Last week, the school marked the 10th year of Uni 101, which offers free, non-credit university classes to people who face barriers to post-secondary education. The program teaches humanities and social sciences to people who face such obstacles as poverty, unstable housing, mental health issues, physical disabilities and being a single parent.
The program started as a pilot project in 2006, after Dr. Kristen Semmens of the history department came to the Island.
“She taught in the UBC program that’s been running for about five more years than ours,” said program co-ordinator Becky Cory. “She came over to UVic to study in a postdoctoral program and there was no program similar.”
The program has an emphasis on critical thinking and uses small groups, collaborative learning time and lectures from UVic professors to facilitate discussions. Students hear from a different instructor each week, who brings a topic they are passionate about to engage the class.
In 10 years, about 350 people have gone through the program which has helped many students overcome feelings of isolation, self doubt and anger.
“I came to the program with not so much confidence about higher learning, and knowing that I needed to improve some social skills,” said current student Vanessa Stetton. “I really wanted to open up my world to academia and to demystify it, and going through the program has increased my confidence – it’s infinite.
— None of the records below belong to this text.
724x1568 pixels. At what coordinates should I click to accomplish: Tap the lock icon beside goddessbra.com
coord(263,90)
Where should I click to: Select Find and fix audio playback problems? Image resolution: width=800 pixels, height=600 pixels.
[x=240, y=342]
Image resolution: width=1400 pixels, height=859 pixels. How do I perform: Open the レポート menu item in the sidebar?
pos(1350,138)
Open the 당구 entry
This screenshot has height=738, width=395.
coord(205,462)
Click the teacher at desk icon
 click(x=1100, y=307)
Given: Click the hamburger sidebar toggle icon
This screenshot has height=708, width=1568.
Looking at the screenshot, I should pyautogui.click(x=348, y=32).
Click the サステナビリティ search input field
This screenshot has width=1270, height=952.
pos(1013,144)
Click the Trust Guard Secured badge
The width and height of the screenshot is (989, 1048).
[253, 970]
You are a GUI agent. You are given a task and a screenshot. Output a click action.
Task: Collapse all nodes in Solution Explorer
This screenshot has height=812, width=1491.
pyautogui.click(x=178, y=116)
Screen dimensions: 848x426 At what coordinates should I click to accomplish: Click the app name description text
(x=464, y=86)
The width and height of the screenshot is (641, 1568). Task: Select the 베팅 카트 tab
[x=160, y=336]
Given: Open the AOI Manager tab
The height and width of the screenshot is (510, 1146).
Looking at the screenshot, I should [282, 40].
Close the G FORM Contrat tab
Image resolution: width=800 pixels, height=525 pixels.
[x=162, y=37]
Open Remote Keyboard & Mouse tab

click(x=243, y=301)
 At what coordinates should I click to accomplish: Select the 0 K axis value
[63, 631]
It’s not two-fold or three-fold, it’s ever-expanding.”
“The people I work with have called it my degree in reasonableness,” said Alex Pitblado, graduate and program volunteer. “When you’re a disadvantaged person, you tend to think that people may be out to get you, when it’s because systems have failed that you’ve fallen through the cracks, but because you’re one person you take it personally.”
James Cain, who went through the program nine years ago, now volunteers with Uni 101 as a student liaison, a position that’s developed out of the program’s natural design for student leadership. He said the program is an open venue for students to exchange ideas with one another.
“We create an environment here where people can come and experiment with new ideas,” he said. “Maybe they’re trying to make a personal change in themselves. This is a safe arena to do that in.”
In addition to the program being free, Cory said they provide meals, bus tickets, course materials and childcare subsidies to make it easier on students to attend the twice-weekly classes.
Pitblado and Stetton both agreed that in addition to the education the program provides, Uni 101 has benefitted them on a social level as well.
“I sort of feel recycled,” said Pitblado. “I didn’t really have a purpose, but I came here and became reasonable and I’ve been able to engage in other activities because of it.”
“It has given me an enthusiasm for learning in other areas,” said Stetton. “I feel like I’m a part of the community of the university, and that has benefitted me in many other areas of my life.”